MONDAY 4 MAY CAMP BLACKMAN
I got up about 8.30 after a very solid night’s sleep. John slept later. We both felt much better than we’d expected to – very impressive. However, a quiet day in camp was called for – walking to the toilet was enough activity today.

John spent much of the day doing things on the lap top.
The currawongs of the Park were very enterprising. Yesterday, it was surprising to find a pair way up high on the top of Lughs Throne, trying to part us from some of our lunch. We were not so silly as to leave food unattended on the table at camp, but this morning discovered one thoroughly investigating the contents of our grey water bucket. Yuk.

For me, today was notable as the day I actually started work on my first-ever patchwork quilt. Cutting out the pieces at home, before we left, didn’t really count……Today, I sorted the pieces into 96 little piles, that would eventually become 96 hand sewn pattern blocks and then a whole quilt – all made by hand. There were little heaps spread all over the bed, bench and stove cover. After gathering them up systematically and stowing them safely, I sewed part of the first patch. Momentous event!
John decided he would cook us a BBQ tea. We spread baking paper on the metal plate of the fireplace near us, and he cooked sausages, tomato and zucchini on that, and spuds in foil in the coals under. It was all very nice.

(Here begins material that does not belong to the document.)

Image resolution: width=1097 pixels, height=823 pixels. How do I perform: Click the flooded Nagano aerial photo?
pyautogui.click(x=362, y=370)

Today was son’s 35th birthday, so we phoned him with birthday wishes. Each year at this time, I muse on how he nearly got to be a month older. My doctor, roused from sleep in the early hours of the morning to attend the imminent birth, arrived still dressed in his pyjamas, did the necessary – including the paperwork – then departed. It was just luck one of us realized, later that same day, that the date had been entered as 5th of the 4th.
I wrote postcards, checked my emails, and read till bedtime. John played computer games till late.
We discussed whether we wanted to stay longer and do some more walking. There was no shortage of interesting seeming tracks, but we decided that we’d mastered the best walk of all, and after the Grand High Tops, others might be an anti climax. Time to explore elsewhere.